■ WHAT NEEDS TO BE DONE:
Each line of the data below containing "width" needs to be listed.

■ RECORD SET:
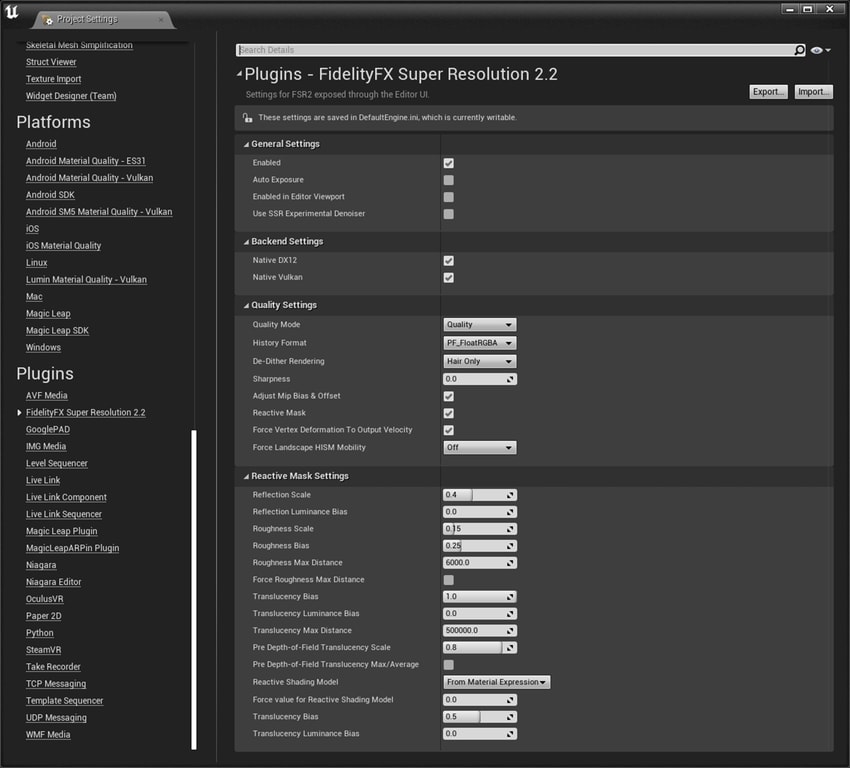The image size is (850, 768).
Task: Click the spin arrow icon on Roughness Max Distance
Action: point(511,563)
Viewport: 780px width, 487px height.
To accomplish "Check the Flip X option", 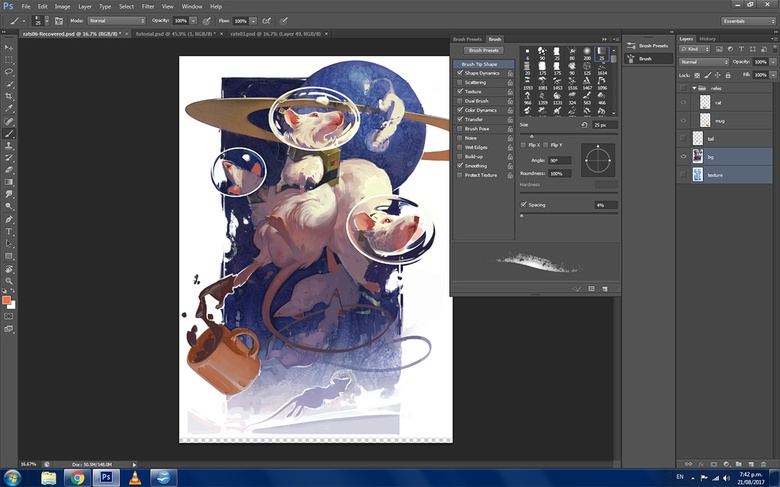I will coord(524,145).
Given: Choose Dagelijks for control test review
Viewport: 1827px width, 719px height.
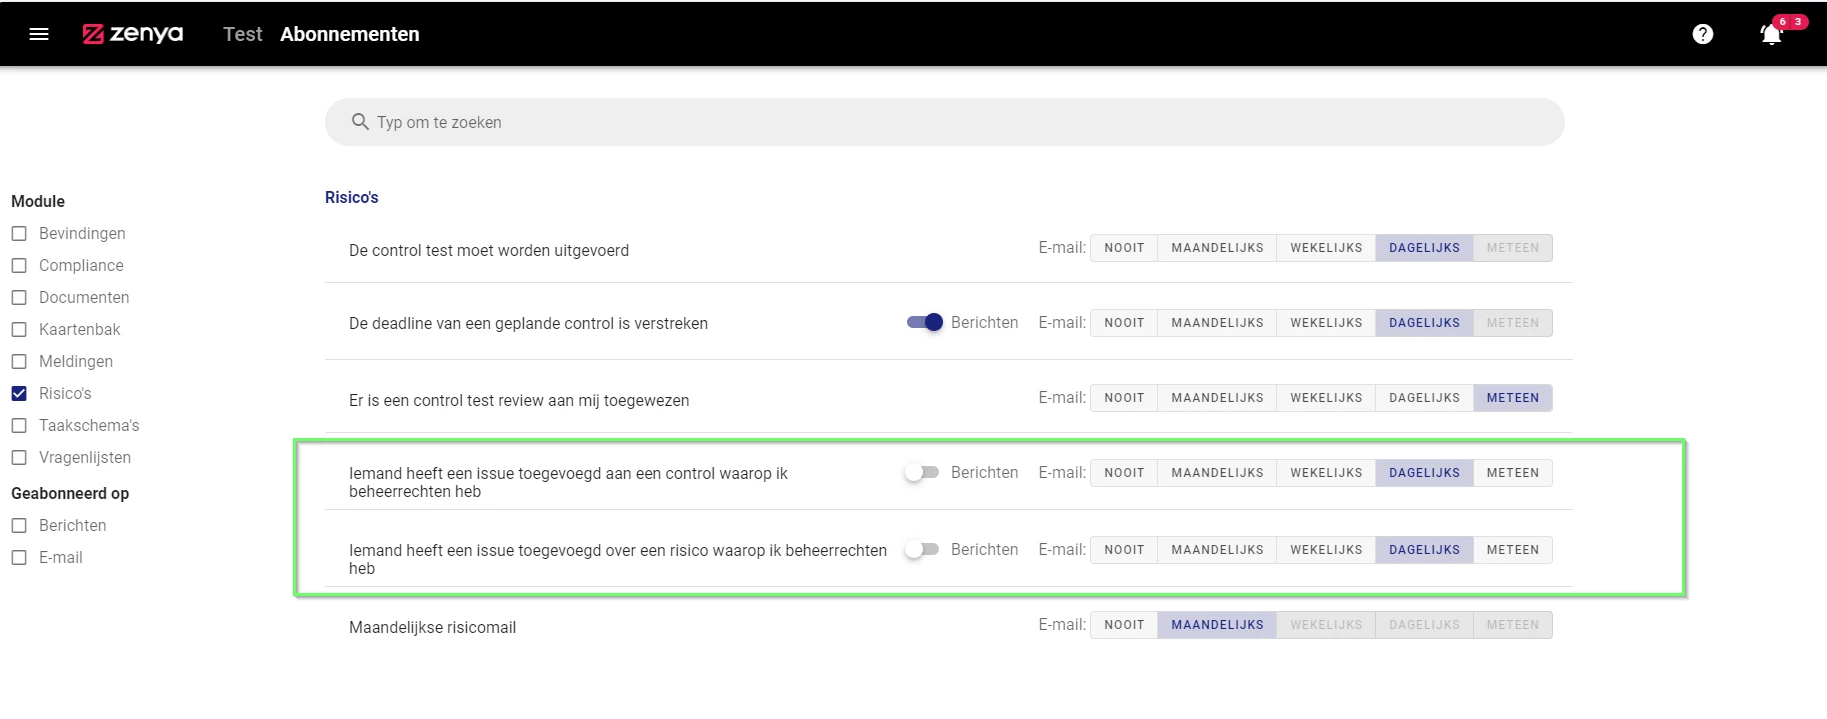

==

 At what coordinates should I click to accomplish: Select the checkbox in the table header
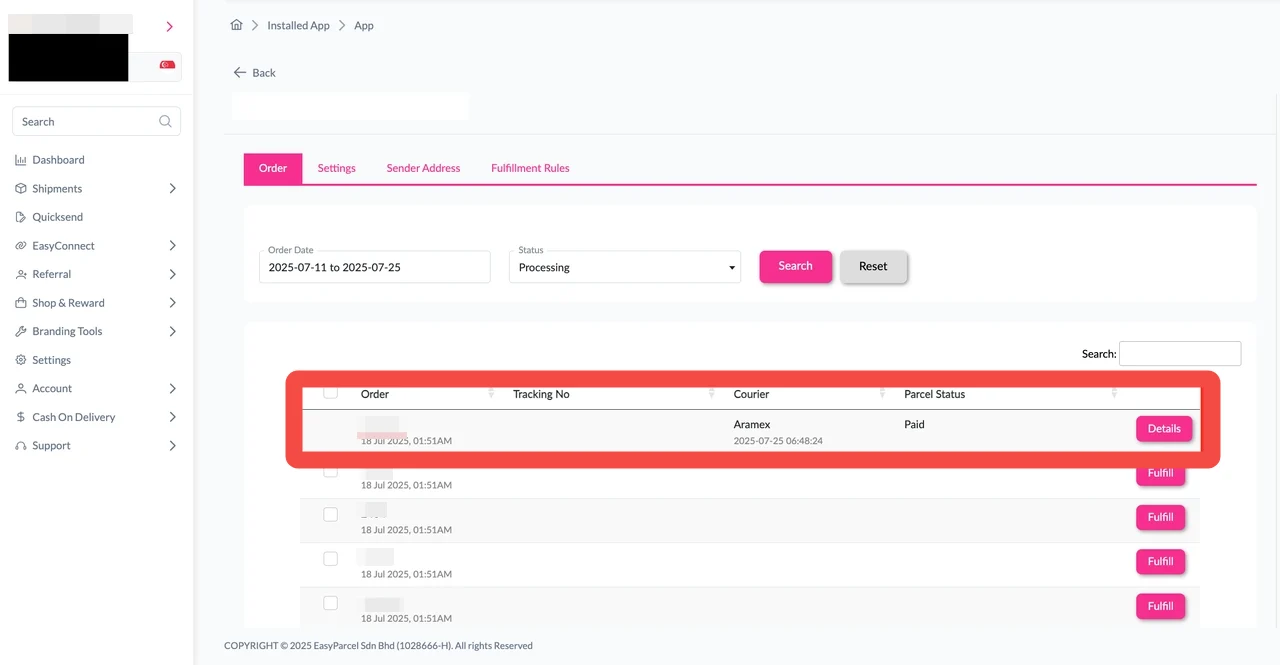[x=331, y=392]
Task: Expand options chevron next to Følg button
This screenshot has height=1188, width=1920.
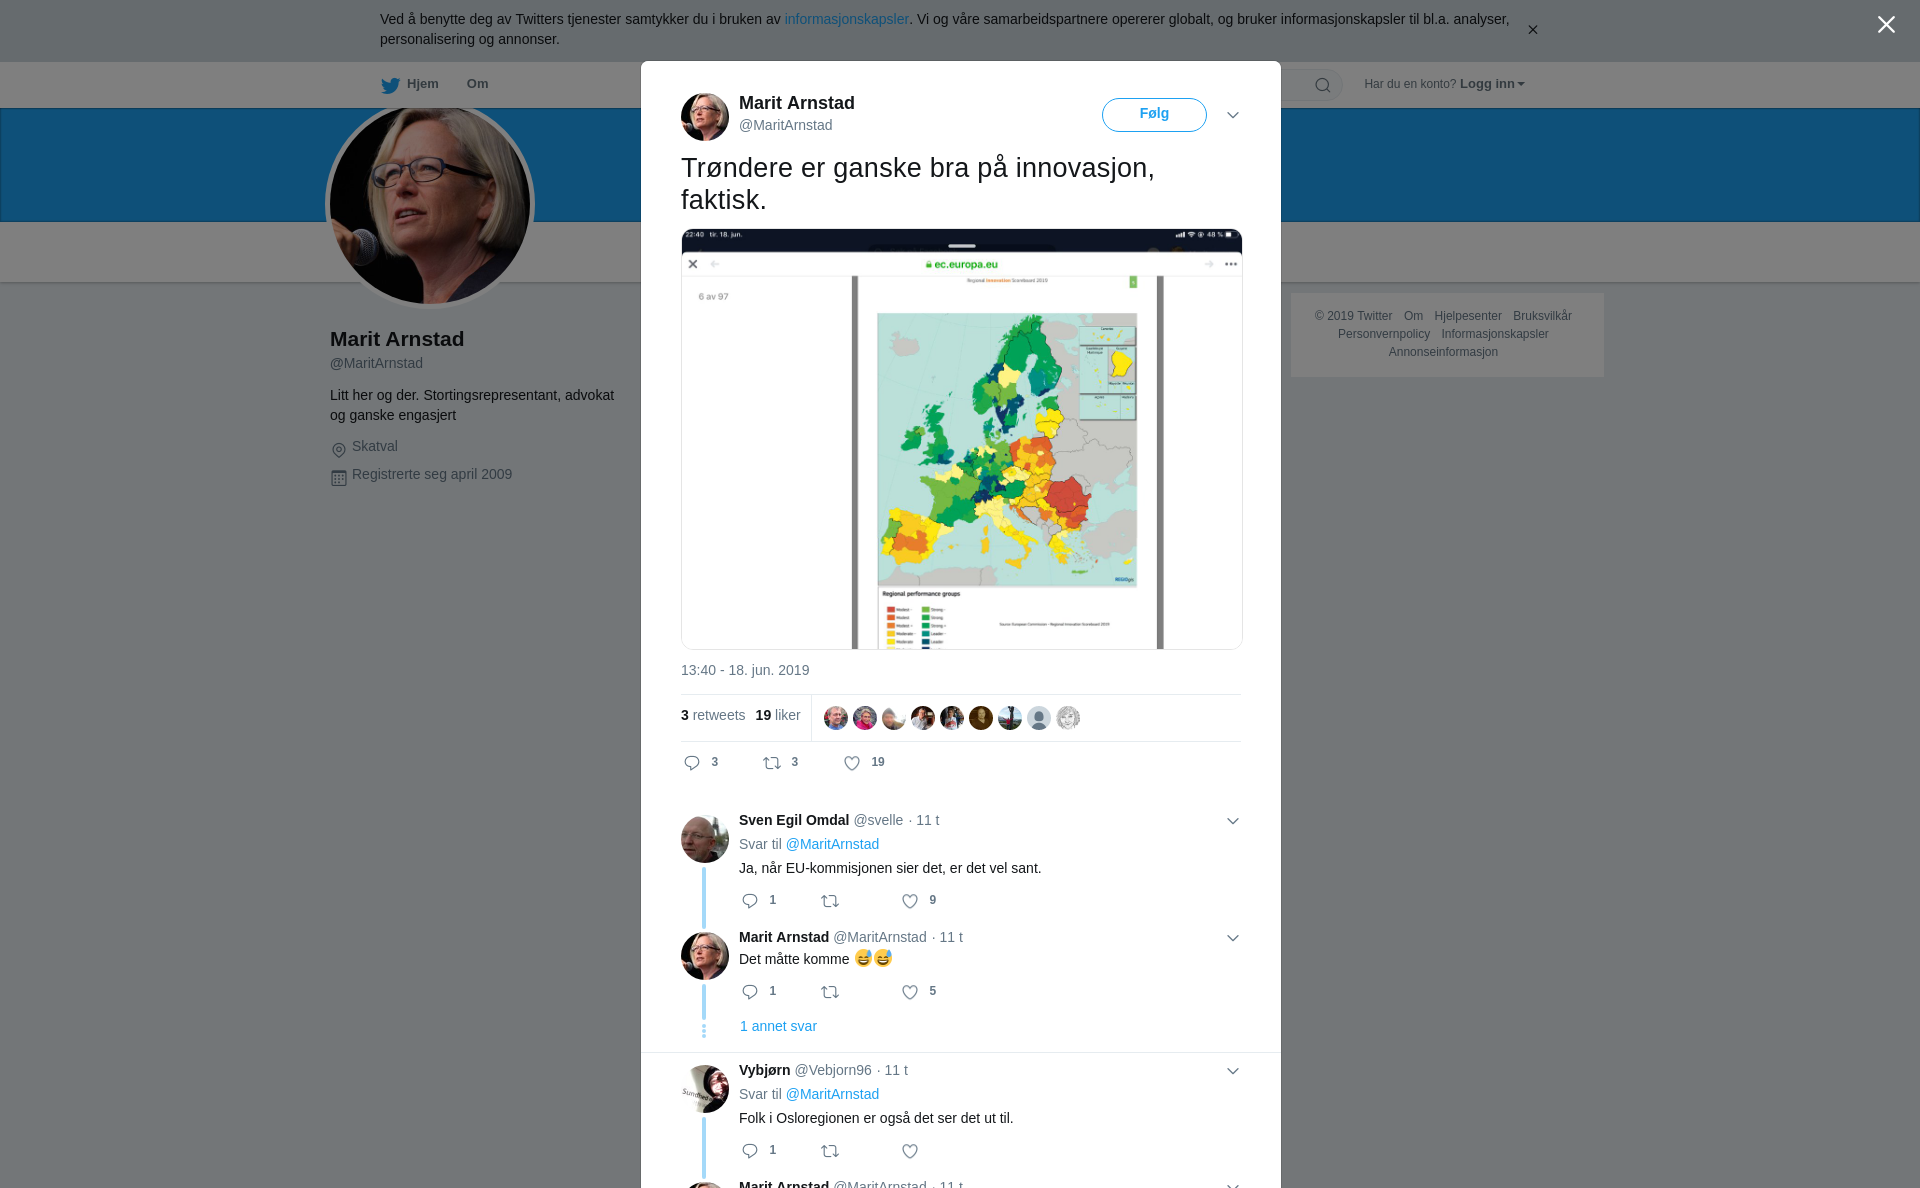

■ ANSWER SECTION:
Viewport: 780px width, 487px height.
Viewport: 1827px width, 719px height.
This screenshot has height=1188, width=1920.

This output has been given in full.